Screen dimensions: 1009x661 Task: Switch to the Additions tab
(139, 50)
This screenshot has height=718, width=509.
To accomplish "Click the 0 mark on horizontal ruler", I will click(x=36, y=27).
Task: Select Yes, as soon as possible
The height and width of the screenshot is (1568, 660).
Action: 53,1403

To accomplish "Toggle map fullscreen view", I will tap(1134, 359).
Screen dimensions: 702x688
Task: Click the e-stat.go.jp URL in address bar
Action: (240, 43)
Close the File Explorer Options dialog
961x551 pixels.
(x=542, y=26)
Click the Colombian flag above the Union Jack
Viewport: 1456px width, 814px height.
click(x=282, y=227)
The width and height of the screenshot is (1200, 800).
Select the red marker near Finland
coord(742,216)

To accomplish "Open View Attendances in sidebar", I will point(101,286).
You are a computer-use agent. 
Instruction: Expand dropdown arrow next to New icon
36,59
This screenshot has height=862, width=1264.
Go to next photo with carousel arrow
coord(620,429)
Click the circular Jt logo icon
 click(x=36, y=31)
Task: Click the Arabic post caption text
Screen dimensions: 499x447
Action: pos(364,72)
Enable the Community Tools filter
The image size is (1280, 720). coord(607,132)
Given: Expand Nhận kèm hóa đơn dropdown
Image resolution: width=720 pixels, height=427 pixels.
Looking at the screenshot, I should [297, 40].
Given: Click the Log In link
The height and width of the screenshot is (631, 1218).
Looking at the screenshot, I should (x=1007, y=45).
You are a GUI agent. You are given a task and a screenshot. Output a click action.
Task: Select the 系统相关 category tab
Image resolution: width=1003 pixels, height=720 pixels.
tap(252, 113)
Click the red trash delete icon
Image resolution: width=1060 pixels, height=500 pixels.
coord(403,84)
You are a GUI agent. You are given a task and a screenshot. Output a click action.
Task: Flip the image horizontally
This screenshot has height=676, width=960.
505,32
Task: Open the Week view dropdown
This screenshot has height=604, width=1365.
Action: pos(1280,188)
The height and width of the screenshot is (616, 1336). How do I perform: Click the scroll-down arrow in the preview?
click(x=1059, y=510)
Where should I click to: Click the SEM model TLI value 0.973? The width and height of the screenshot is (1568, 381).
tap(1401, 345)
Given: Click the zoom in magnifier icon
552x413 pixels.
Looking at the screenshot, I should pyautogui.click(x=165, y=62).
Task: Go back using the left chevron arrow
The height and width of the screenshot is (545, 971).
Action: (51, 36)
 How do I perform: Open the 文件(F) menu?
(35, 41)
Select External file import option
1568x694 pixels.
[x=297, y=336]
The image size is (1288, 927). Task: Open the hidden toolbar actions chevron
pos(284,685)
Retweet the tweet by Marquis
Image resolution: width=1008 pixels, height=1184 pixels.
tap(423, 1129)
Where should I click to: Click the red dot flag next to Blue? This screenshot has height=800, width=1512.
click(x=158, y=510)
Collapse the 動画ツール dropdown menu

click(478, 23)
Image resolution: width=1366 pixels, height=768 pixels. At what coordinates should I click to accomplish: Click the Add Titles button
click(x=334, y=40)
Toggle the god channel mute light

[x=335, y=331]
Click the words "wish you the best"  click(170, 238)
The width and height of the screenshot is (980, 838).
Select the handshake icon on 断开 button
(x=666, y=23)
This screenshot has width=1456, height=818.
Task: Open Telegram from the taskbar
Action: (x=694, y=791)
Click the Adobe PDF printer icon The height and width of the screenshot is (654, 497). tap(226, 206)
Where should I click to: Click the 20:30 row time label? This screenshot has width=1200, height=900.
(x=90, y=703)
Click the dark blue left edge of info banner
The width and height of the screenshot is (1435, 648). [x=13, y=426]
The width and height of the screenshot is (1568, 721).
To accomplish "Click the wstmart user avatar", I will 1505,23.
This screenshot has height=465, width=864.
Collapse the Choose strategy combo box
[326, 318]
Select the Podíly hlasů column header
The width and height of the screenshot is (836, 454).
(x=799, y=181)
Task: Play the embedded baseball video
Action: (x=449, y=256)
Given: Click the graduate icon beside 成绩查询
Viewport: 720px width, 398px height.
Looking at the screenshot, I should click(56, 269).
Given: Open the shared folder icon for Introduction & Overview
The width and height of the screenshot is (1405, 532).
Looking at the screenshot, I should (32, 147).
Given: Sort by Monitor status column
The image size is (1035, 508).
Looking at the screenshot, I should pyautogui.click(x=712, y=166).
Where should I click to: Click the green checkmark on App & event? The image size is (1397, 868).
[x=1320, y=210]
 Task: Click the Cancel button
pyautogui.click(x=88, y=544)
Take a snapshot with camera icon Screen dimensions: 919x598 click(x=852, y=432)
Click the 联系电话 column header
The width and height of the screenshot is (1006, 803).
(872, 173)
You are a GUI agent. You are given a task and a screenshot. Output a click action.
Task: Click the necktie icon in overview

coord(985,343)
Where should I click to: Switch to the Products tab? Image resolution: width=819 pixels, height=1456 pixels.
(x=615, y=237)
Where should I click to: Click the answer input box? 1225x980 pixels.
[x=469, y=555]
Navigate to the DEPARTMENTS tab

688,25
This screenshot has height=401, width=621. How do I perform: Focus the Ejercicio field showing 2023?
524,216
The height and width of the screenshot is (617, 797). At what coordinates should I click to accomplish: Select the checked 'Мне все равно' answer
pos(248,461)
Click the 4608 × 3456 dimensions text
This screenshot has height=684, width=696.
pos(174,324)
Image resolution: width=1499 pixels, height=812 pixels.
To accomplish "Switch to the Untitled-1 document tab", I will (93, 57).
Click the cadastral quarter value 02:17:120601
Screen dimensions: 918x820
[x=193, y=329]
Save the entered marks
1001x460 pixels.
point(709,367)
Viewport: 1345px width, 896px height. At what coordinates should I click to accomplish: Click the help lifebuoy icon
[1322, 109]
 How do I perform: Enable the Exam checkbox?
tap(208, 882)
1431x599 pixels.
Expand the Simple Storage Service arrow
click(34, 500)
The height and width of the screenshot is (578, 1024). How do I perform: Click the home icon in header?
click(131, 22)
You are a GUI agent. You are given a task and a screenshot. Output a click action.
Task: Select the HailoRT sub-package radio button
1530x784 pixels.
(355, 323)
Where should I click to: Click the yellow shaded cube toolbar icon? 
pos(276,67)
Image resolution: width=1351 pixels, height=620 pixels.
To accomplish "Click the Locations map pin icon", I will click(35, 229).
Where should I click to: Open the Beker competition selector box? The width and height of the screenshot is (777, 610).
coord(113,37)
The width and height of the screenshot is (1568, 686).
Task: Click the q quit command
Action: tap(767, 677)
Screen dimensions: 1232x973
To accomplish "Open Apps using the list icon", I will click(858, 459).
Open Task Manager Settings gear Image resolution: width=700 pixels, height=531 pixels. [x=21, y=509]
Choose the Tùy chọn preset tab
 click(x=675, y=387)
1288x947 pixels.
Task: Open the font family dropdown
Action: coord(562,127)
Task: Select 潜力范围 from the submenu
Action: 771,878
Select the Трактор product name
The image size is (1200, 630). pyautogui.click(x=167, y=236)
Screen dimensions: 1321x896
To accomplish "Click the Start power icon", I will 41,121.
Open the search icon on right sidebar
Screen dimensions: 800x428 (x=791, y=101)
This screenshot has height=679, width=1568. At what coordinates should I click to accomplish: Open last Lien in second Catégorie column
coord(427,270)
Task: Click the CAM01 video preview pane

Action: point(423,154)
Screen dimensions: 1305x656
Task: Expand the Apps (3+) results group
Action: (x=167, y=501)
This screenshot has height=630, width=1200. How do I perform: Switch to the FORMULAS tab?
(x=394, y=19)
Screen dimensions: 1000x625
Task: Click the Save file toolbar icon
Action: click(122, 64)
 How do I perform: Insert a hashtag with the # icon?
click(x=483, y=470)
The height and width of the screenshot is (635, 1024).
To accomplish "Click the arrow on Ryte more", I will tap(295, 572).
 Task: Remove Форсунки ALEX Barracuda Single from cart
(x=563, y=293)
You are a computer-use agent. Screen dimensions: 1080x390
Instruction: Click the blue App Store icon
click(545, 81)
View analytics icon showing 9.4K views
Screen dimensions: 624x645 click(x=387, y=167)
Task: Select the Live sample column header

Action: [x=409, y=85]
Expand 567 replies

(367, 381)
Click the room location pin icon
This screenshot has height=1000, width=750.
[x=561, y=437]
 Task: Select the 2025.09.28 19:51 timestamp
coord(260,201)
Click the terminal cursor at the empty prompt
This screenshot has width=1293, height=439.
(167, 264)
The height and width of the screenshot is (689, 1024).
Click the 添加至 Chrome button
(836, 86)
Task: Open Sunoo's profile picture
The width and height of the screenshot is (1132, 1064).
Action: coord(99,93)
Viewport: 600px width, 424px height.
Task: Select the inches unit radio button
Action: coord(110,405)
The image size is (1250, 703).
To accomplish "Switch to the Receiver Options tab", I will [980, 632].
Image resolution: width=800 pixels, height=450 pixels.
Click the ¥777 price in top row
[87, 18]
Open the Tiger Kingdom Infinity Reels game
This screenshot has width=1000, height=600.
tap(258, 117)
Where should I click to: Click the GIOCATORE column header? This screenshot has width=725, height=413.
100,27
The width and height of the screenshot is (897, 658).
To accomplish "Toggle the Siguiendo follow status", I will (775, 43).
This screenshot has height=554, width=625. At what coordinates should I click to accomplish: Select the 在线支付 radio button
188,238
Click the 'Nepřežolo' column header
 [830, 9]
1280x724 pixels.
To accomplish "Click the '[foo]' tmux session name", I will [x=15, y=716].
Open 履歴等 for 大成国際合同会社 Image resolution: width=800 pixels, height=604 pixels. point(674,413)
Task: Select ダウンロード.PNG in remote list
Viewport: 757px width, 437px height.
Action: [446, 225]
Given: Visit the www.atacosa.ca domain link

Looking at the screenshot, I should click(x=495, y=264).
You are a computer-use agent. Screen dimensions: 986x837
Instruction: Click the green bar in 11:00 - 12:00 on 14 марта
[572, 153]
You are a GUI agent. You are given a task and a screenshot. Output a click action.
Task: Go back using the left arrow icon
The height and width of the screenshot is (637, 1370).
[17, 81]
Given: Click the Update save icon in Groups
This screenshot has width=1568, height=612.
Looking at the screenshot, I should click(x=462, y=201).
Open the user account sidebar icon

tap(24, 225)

====================

** Task details **
From the entries above, write out only the lines starting at the line that holds "Click the cadastral" and ending at the line that holds "1431x599 pixels.", keeping both and matching them exactly.

** Response for this exercise **
Click the cadastral quarter value 02:17:120601
Screen dimensions: 918x820
[x=193, y=329]
Save the entered marks
1001x460 pixels.
point(709,367)
Viewport: 1345px width, 896px height. At what coordinates should I click to accomplish: Click the help lifebuoy icon
[1322, 109]
 How do I perform: Enable the Exam checkbox?
tap(208, 882)
1431x599 pixels.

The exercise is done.